ABC News’ Rick Klein reports: Could the health care bill be in real trouble in the House?
The Democratic defections are starting to pile up in advance of a vote scheduled for tomorrow on sweeping health reform efforts. (That schedule could slip to Sunday or beyond, if the votes aren’t there.)
According to the National Republican Congressional Committee — which, of course, has an interest in watching this vote particularly closely — 15 House Democrats and counting are saying publicly that they’ll oppose the measure when it reaches a vote.
Democrats can afford only 40 such defections to squeak the bill through. They’d prefer to win with room to spare.
The Democrats who’ve said — either in interviews or press releases — that they’re opposing the bill include: Rep. Travis Childers (Miss.); Rep. John Adler (N.J.); Rep. Walt Minnick (Idaho); Rep. Stephanie Herseth Sandlin (S.Dak.); Rep. Suzanne Kosmas (Fla.); Rep. Frank Kratovil (Md.); Rep. Larry Kissell (N.C.); Rep. Bart Gordon (Tenn.); Rep. Dan Boren (Okla.); Rep. Jim Matheson (Utah); Rep. Michael McMahon (N.Y.); Rep. John Tanner (Tenn.); Rep. Brian Baird (Wash.); Rep. Harry Teague (N.M.); and Rep. Collin Peterson (Minn.).
House Democratic aides say the list contains no surprises so far.
Some of the Democrats’ statements leave a bit of wiggle room.
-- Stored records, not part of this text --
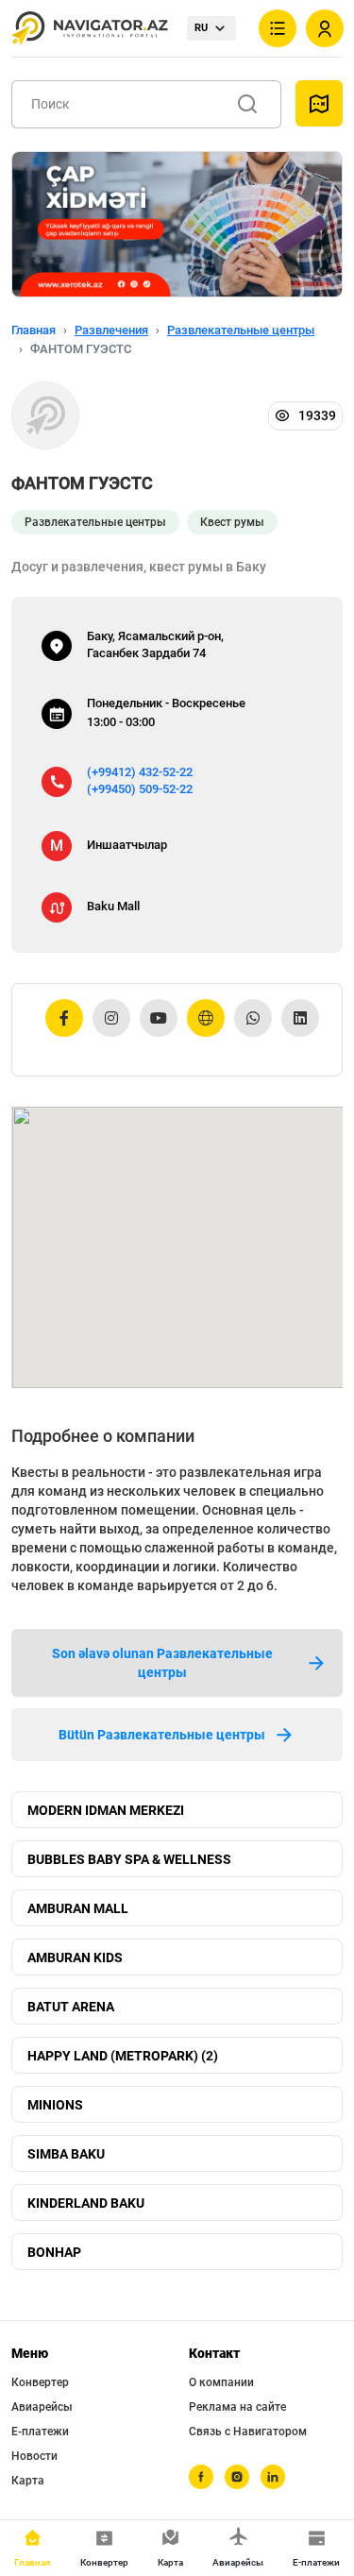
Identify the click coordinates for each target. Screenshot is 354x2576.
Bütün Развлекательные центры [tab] (162, 1734)
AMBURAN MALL (77, 1908)
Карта (27, 2480)
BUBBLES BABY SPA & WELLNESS (129, 1859)
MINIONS (55, 2104)
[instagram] (237, 2477)
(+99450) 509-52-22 (140, 789)
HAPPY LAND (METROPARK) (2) (122, 2055)
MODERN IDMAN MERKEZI (105, 1810)
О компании (221, 2382)
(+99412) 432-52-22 (140, 772)
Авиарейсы (42, 2407)
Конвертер (40, 2382)
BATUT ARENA (70, 2006)
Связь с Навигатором (248, 2431)
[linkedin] (273, 2477)
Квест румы (232, 522)
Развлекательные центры (240, 330)
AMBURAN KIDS (75, 1957)
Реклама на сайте (237, 2407)
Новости (34, 2456)
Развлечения (111, 330)
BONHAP (54, 2252)
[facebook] (201, 2477)
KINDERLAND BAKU (85, 2203)
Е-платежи (40, 2431)
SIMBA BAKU (66, 2153)
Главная (33, 330)
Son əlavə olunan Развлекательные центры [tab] (162, 1663)
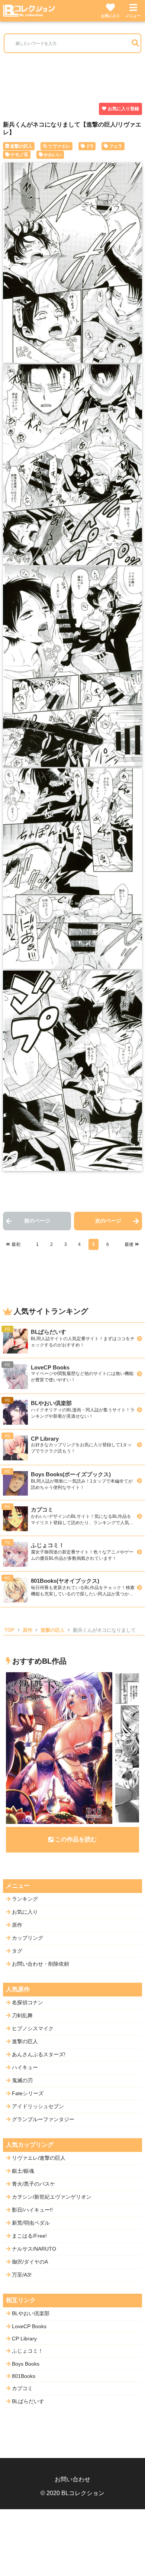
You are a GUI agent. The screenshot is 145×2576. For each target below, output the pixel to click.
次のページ (108, 1221)
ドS (89, 146)
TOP (9, 1630)
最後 (129, 1244)
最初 (16, 1244)
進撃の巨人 (21, 146)
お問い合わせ (72, 2479)
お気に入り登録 (123, 108)
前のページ (37, 1221)
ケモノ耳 (19, 154)
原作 (27, 1630)
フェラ (115, 146)
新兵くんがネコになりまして (104, 1630)
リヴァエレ (59, 146)
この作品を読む (76, 1839)
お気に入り (110, 16)
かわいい (53, 154)
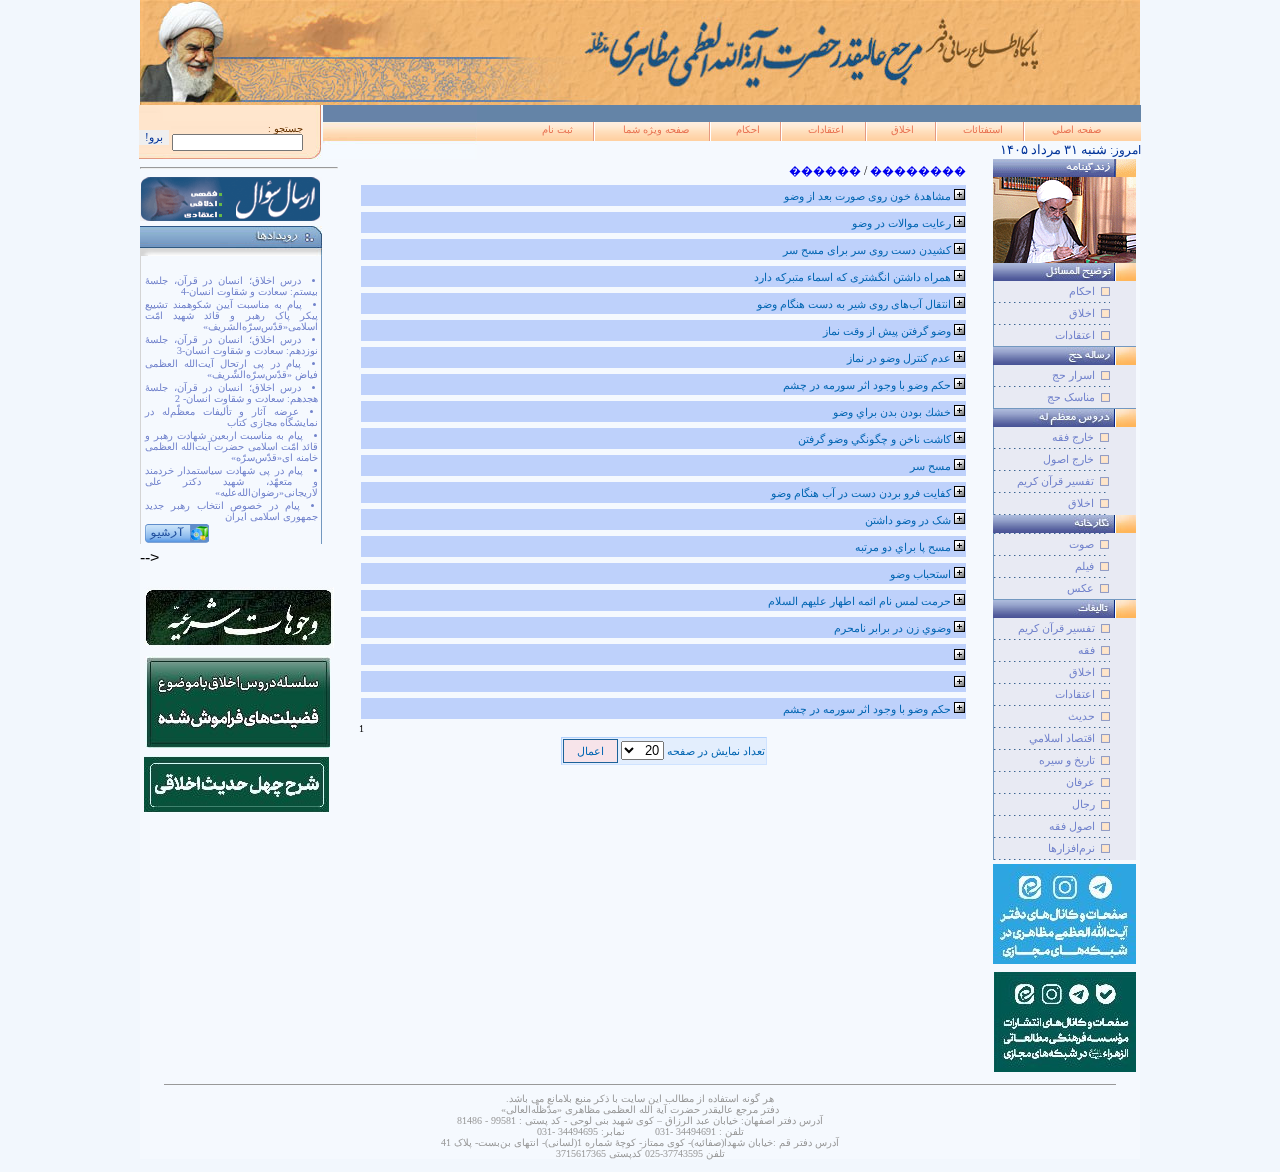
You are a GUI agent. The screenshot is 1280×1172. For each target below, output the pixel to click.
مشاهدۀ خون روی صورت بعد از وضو (867, 196)
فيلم (1084, 566)
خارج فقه (1073, 437)
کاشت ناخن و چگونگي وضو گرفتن (874, 439)
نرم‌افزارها (1071, 848)
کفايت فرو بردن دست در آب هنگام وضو (861, 493)
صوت (1081, 544)
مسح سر (930, 466)
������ (825, 171)
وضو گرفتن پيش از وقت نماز (887, 331)
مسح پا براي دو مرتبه (903, 547)
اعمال (590, 751)
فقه (1086, 650)
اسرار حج (1073, 375)
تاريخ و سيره (1067, 760)
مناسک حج (1071, 397)
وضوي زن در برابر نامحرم (892, 628)
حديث (1081, 716)
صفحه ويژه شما (656, 129)
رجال (1083, 804)
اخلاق (902, 129)
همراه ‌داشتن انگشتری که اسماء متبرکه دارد (852, 277)
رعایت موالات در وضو (901, 223)
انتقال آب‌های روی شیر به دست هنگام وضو (854, 304)
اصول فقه (1072, 826)
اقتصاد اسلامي (1062, 738)
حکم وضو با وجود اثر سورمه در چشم (867, 385)
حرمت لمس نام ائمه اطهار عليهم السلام (859, 601)
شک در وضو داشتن (908, 520)
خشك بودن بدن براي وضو (892, 412)
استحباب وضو (920, 574)
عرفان (1080, 782)
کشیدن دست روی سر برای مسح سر (867, 250)
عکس (1080, 588)
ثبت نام (557, 129)
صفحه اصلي (1076, 129)
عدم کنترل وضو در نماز (899, 358)
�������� (918, 171)
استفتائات (983, 129)
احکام (748, 129)
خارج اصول (1068, 459)
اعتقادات (826, 129)
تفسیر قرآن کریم (1055, 481)
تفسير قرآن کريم (1056, 628)
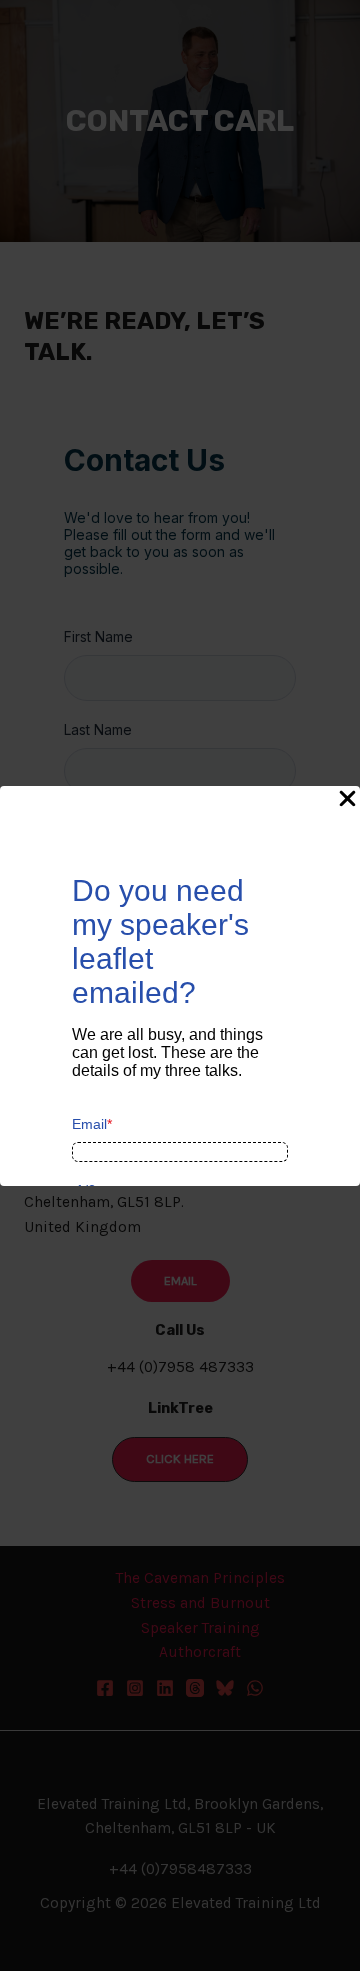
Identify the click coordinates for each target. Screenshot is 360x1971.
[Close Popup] (347, 800)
Plus — as ABC’s George Stephanopoulos is reporting — Democratic leaders are working behind the scenes to answer concerns among conservative Democrats about how the bill would handle funding for abortions.
But — keeping in mind that many members of Congress prefer to announce their intentions with their votes, not press releases — the defections suggest that reaching 218 remains a serious challenge for Democrats on the eve of the vote.
“If this bill is the political winner Nancy Pelosi claims it is, then why are Democrats fighting over who gets to vote against it?” NRCC spokesman Ken Spain said in a statement.